- WHAT TO WORK ON:
[1] According to the passage on German economic history, which two economic historians joined Mancur Olson in advancing the theory of institutional discontinuity?
[2] Reproduce the rows from the line with "731x500 pixels. Task: Click" up to and including the final line of the rows, substituting "emblem" for "logo" and leaving everything else unchanged. Omit the pictures.
---------- EXTRACT ----------
A major puzzle of German economic history in the twentieth century is the fact that the records of the two postwar decades have been so vastly different – a fast and sustained growth leading to full employment in the 1950s, a slow and rather volatile expansion with persistent unemployment in the 1920s. To explain this puzzle, Mancur Olson and some other prominent scholars – notably the economic historians Knut Borchardt and Harold James – have advanced a theory of institutional discontinuity: in essence, they claim that the Weimar Republic of the 1920s suffered from some major institutional weaknesses which gave interest groups a much strong influence to pursue their distributional objectives than was to be the case in the different institutional environment of the later Bonn Republic. In fact, Mancur Olson himself has regarded German economic history as a most important piece of empirical evidence in favour of his celebrated theory of the rise and decline of nations. In this sense, the German case delivers more than just another string of idiosyncratic national history; it is rather a paradigmatic playground for testing one of the most elegant and parsimonious growth theories advanced in the last few decades.
---------- RECORDS SHOWN ----------
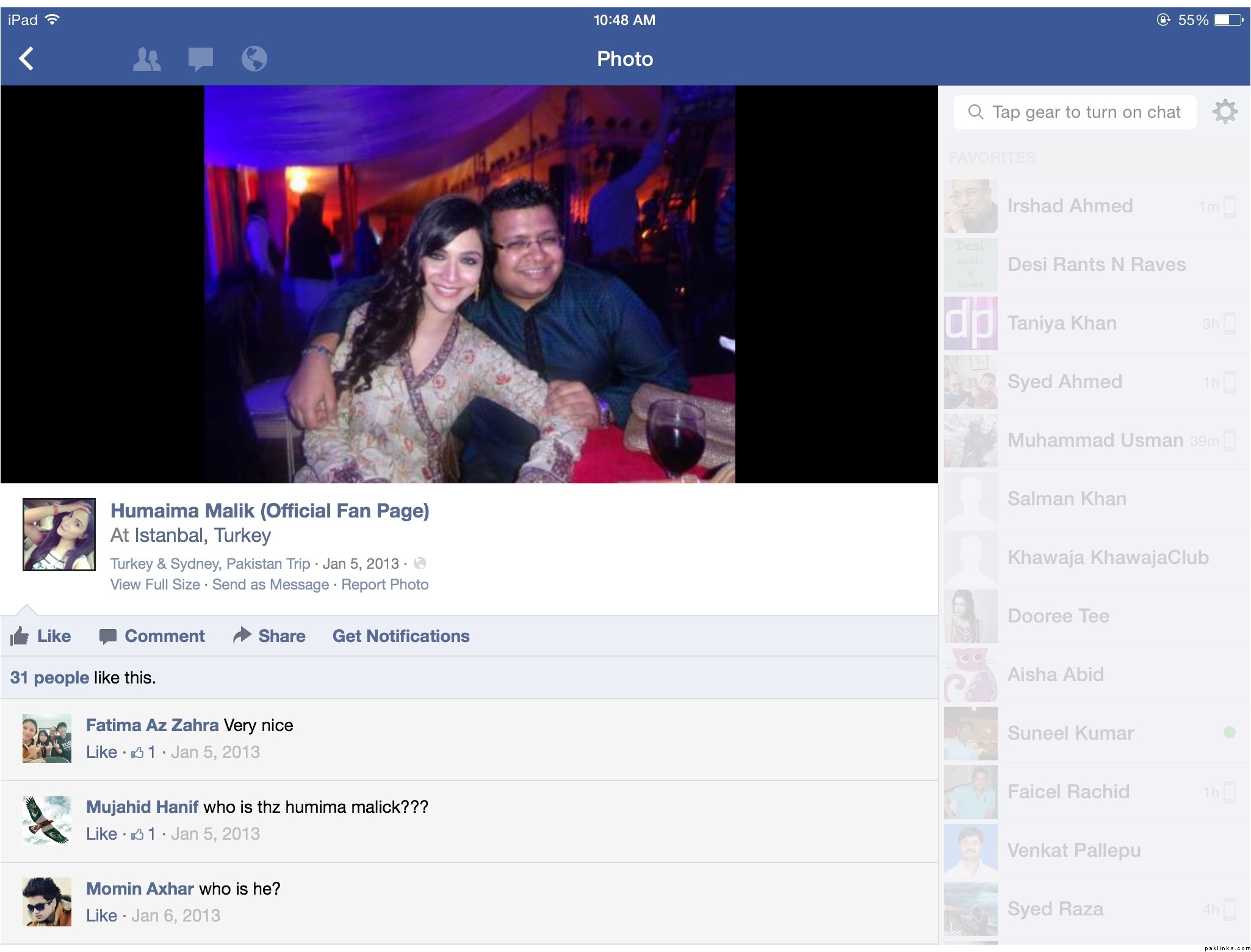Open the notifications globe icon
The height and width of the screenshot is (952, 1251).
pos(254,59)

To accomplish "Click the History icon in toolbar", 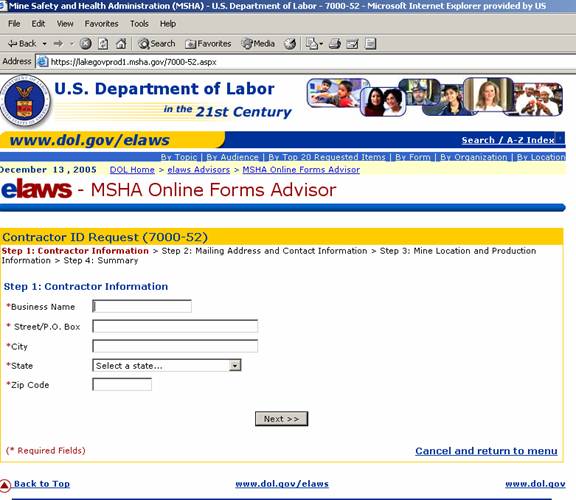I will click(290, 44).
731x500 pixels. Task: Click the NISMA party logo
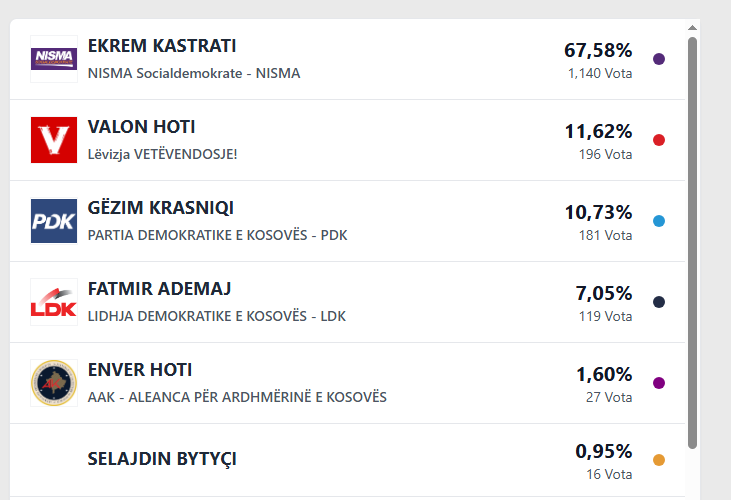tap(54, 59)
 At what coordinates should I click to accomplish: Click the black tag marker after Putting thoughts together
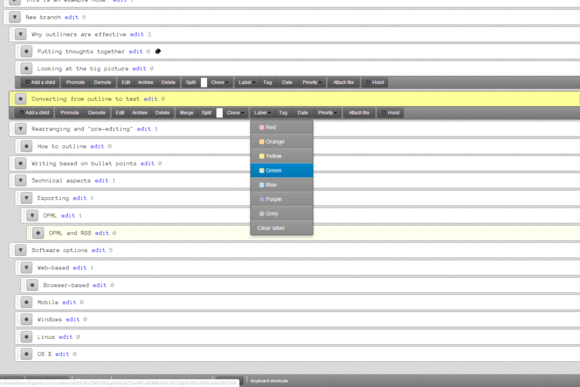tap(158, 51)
----------
- ANSWERS FOR THIS EXERCISE:
[1] Knut Borchardt and Harold James.

[2]
731x500 pixels. Task: Click the NISMA party emblem
tap(54, 59)
 At what coordinates should I click to accomplish: Click the black tag marker after Putting thoughts together
tap(158, 51)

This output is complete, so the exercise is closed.